One of the first books I read was The Motley Fool's Rule Breakers, Rule Makers. In it, Motley Fool co-founder Tom Gardner laid out specific criteria for crowning a company a "Rule Maker" -- that is, a large, mature, consumer-facing company that's king of its market space, and an investment that can be confidently and profitably held onto for years with only quarterly check-ins.

His step-by-step process for analyzing a business was an easily understandable way for a beginner like me to quickly get up to speed, but its back-to-basics methodology will benefit even advanced investors. Today we're going to run telecom giant Verizon Communications (NYSE: VZ  ) through Tom's merciless gauntlet and see whether it has what it takes to make the Rule-Maker grade.

1. The mass-market, repeat purchase of low-priced goods
Verizon provides a blizzard of communications services that nearly 100 million people use in one form or another. The company provides everything from dial-tone landline to Internet to digital television to wireless service.

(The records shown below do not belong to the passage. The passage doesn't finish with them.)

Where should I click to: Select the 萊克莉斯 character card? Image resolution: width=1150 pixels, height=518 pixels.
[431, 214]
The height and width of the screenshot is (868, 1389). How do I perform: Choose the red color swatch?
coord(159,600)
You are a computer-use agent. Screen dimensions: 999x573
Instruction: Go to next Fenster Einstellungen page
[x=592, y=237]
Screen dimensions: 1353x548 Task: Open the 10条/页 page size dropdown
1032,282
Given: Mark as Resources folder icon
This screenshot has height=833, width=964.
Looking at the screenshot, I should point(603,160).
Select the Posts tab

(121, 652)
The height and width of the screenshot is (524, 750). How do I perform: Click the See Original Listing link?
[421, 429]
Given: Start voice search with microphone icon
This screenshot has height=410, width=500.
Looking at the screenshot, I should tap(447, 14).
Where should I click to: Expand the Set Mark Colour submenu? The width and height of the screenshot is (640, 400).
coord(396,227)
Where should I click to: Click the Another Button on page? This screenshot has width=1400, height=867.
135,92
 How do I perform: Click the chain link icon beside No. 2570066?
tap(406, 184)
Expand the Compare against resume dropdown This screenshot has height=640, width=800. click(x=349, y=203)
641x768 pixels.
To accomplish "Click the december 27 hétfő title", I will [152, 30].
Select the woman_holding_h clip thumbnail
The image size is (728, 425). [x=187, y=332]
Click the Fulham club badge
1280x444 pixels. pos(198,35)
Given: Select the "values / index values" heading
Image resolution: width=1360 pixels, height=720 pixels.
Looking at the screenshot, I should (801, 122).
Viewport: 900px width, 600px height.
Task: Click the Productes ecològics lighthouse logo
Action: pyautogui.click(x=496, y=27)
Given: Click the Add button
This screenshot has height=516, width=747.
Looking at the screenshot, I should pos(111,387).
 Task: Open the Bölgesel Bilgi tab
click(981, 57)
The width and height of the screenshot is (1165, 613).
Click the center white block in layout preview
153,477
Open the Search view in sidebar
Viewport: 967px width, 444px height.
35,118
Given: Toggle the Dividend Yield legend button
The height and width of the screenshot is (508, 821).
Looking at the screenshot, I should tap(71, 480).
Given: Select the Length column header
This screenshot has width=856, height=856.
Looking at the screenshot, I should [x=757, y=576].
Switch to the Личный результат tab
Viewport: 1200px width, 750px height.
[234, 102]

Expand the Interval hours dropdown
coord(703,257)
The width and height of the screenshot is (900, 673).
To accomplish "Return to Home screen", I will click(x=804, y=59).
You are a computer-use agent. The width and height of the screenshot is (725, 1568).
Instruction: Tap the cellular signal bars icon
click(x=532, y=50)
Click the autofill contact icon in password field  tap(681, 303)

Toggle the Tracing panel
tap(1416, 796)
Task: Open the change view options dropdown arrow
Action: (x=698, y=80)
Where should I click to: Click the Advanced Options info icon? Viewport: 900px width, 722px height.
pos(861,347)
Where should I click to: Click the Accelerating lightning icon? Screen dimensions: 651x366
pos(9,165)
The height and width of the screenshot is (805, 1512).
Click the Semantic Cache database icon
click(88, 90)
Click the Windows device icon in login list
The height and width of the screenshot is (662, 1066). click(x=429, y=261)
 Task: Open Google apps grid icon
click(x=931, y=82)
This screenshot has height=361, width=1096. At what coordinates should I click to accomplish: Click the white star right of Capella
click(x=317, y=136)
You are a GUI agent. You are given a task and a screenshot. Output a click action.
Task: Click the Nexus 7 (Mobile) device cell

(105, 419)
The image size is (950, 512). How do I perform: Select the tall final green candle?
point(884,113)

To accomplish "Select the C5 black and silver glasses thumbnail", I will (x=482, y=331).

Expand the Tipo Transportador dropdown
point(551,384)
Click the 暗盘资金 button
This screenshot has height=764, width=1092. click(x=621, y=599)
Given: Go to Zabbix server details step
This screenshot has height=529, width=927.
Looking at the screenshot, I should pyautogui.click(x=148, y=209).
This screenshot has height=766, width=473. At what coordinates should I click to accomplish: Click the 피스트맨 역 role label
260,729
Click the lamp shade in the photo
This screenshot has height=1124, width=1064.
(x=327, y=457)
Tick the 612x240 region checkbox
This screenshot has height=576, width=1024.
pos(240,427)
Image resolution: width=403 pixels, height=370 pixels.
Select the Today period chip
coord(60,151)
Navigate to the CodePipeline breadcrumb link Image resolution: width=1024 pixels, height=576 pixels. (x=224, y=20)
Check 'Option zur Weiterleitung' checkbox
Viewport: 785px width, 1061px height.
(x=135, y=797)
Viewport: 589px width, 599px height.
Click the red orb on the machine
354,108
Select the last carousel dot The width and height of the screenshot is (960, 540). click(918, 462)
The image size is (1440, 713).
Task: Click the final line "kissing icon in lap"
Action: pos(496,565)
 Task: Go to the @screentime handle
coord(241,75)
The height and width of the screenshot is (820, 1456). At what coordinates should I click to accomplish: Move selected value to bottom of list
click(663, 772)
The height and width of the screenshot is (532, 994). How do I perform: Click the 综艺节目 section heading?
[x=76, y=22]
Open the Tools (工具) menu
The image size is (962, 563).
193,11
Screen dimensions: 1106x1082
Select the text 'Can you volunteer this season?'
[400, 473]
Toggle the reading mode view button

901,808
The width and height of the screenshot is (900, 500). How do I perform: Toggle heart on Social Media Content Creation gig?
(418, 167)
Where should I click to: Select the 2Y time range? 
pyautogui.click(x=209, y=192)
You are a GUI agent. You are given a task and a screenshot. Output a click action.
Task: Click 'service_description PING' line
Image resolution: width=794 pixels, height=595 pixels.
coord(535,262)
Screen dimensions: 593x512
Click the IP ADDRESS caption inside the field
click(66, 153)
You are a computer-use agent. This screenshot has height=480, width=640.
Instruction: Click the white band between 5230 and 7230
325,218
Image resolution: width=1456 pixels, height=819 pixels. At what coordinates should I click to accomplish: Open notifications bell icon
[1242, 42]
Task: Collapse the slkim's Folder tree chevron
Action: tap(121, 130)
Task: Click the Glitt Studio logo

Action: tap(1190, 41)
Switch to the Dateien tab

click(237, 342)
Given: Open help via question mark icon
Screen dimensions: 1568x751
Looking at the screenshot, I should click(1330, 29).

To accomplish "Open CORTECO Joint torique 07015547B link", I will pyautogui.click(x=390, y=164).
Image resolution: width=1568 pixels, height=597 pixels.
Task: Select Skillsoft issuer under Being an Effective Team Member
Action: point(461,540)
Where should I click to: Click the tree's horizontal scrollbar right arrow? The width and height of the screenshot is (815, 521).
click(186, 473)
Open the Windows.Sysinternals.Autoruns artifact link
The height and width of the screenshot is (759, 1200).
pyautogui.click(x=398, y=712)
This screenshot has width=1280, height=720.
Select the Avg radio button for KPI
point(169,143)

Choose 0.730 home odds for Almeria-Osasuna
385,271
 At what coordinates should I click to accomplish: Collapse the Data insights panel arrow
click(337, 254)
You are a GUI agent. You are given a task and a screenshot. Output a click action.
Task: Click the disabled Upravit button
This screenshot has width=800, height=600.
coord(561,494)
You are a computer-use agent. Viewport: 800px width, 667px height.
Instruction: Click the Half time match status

And if you're a customer, you happily and diligently pay your bill every month because, otherwise, what are you going to do without your communications services in our hyper-connected world? Verizon easily passes our first Rule-Maker test.

2. Gross margin
Gross margin indicates manufacturing efficiencies, brand power, and pricing power. The ideal gross margin for a Rule Maker is 60%. Verizon, at 59% for the trailing 12 months, essentially hits the mark. Rival AT&T (NYSE: T  ) does admirably well on this metric, coming in at 55%.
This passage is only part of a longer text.